EXERCISE DATA:
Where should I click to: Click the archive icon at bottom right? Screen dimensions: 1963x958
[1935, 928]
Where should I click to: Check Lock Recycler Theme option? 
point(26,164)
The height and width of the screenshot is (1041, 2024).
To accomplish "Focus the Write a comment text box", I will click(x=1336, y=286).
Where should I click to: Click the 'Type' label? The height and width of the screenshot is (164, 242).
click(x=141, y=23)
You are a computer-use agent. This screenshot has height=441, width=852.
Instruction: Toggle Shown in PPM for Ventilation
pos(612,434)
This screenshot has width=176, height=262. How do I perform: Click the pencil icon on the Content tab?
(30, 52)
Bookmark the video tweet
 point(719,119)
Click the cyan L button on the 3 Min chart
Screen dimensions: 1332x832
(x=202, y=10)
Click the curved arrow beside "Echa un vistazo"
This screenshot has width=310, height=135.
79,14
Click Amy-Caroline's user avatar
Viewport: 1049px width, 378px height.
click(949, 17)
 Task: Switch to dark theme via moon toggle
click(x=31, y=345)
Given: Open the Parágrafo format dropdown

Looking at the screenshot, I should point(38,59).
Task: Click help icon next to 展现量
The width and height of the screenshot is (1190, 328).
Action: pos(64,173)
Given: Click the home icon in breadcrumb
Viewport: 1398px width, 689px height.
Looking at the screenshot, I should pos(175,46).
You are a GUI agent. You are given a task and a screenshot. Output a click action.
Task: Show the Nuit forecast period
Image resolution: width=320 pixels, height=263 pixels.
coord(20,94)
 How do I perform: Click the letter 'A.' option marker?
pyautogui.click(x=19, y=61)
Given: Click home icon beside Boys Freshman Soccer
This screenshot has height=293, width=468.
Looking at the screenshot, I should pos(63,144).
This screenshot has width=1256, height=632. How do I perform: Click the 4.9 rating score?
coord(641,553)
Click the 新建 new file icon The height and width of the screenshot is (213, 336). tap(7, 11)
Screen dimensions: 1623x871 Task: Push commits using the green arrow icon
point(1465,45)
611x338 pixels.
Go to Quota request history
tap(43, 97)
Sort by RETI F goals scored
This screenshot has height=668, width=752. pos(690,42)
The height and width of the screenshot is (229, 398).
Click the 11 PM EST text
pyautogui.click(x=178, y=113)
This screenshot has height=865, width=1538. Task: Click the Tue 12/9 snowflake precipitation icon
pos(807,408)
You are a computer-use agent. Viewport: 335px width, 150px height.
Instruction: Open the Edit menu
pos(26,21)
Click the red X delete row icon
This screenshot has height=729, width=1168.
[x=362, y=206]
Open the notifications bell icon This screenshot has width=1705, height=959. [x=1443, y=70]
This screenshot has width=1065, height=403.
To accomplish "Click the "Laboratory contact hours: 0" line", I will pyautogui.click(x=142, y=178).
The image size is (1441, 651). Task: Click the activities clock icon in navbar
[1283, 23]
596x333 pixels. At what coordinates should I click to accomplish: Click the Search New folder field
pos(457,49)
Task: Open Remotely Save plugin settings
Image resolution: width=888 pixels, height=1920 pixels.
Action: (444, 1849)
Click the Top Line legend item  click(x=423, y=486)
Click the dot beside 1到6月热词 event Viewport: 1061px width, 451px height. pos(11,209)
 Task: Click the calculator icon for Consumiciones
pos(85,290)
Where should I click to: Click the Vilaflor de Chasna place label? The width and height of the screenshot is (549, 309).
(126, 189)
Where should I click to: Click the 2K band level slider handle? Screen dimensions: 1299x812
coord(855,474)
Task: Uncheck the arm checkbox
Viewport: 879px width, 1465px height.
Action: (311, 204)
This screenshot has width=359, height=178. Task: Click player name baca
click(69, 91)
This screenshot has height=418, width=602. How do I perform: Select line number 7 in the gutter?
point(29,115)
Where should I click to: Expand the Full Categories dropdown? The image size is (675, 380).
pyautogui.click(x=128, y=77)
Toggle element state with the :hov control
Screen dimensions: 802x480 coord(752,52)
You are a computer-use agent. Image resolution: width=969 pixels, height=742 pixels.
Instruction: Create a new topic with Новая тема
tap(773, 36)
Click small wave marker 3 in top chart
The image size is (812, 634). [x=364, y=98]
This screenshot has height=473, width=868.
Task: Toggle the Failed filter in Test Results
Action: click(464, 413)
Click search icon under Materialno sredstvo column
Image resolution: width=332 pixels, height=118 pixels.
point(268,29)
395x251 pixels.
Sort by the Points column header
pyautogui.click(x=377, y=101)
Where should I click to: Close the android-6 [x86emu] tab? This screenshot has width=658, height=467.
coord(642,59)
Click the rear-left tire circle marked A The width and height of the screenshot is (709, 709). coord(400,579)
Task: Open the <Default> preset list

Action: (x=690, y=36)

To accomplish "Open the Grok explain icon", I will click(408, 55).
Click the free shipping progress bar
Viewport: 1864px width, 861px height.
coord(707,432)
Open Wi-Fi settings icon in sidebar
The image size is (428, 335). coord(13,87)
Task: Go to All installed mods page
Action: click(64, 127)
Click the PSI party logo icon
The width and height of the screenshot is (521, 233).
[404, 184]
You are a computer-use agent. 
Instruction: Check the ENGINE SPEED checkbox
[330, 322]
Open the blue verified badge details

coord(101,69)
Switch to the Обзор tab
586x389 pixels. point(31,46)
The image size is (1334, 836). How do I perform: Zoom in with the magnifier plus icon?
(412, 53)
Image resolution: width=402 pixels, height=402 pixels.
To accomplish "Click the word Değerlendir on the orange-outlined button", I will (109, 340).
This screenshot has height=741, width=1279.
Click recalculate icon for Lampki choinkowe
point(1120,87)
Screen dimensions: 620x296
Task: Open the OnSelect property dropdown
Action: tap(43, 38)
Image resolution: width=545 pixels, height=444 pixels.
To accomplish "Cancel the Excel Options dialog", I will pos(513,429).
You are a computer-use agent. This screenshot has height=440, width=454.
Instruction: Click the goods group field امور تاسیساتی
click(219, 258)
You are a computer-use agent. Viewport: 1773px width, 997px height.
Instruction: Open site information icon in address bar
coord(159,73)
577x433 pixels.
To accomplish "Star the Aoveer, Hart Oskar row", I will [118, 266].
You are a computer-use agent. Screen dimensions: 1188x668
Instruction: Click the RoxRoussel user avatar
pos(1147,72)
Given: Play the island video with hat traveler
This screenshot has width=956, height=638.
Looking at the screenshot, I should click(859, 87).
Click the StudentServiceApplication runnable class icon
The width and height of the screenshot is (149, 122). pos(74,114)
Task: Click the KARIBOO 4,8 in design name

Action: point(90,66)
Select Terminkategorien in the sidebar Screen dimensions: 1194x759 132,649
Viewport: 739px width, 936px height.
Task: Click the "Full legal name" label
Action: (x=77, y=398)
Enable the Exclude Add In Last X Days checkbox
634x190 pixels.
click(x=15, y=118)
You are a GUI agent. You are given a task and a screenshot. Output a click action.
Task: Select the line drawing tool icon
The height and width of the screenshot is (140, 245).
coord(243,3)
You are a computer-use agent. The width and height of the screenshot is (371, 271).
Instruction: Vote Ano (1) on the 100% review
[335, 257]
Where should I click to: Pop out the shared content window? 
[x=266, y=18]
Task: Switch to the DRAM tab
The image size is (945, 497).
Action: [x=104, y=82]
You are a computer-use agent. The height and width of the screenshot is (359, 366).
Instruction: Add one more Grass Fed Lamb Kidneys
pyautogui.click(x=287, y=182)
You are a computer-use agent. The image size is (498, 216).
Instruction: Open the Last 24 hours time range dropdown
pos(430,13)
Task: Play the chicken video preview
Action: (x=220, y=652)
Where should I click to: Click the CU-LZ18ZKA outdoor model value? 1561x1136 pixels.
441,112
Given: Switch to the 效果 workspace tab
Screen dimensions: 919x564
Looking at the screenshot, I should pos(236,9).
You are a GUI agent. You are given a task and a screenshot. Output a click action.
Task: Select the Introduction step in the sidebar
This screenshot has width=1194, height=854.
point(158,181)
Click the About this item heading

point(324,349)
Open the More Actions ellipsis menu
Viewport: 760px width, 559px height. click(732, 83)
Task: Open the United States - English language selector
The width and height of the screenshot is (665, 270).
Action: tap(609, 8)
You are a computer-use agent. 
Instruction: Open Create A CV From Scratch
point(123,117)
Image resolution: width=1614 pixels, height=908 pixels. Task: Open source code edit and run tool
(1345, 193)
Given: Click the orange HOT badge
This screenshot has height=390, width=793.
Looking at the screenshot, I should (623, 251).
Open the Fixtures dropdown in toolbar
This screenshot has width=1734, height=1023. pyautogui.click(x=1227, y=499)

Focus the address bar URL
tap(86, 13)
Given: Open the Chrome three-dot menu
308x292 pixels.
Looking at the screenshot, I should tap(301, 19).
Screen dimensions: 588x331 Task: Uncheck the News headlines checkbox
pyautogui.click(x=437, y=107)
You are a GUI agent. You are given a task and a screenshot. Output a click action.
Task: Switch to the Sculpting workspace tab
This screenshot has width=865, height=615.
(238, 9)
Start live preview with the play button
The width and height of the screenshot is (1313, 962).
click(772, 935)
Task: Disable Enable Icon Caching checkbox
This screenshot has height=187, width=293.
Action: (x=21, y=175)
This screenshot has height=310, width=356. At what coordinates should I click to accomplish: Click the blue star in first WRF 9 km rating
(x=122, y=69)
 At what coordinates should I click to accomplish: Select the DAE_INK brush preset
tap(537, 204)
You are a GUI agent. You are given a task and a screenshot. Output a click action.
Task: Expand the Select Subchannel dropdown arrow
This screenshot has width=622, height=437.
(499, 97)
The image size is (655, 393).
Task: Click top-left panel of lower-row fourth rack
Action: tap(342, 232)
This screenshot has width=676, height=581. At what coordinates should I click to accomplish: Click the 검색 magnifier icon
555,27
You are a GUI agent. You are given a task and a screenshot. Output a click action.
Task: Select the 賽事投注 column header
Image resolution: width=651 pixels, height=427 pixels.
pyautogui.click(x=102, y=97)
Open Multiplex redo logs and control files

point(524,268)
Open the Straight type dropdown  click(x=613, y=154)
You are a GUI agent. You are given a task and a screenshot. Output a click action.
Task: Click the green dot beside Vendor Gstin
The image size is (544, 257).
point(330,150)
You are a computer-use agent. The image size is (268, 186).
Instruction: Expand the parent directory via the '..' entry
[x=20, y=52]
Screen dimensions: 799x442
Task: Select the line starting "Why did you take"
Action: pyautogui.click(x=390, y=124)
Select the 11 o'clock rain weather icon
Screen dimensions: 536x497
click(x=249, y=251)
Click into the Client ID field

DIRECTIVE: Find every line in the entries above that contains the string "coordinates", with matching case, and copy each of those lines.

ANSWER TO THE PROBLEM:
596x333 pixels. At what coordinates should I click to accomplish: Click the Search New folder field
This screenshot has height=310, width=356. At what coordinates should I click to accomplish: Click the blue star in first WRF 9 km rating
 At what coordinates should I click to accomplish: Select the DAE_INK brush preset
This screenshot has width=676, height=581. At what coordinates should I click to accomplish: Click the 검색 magnifier icon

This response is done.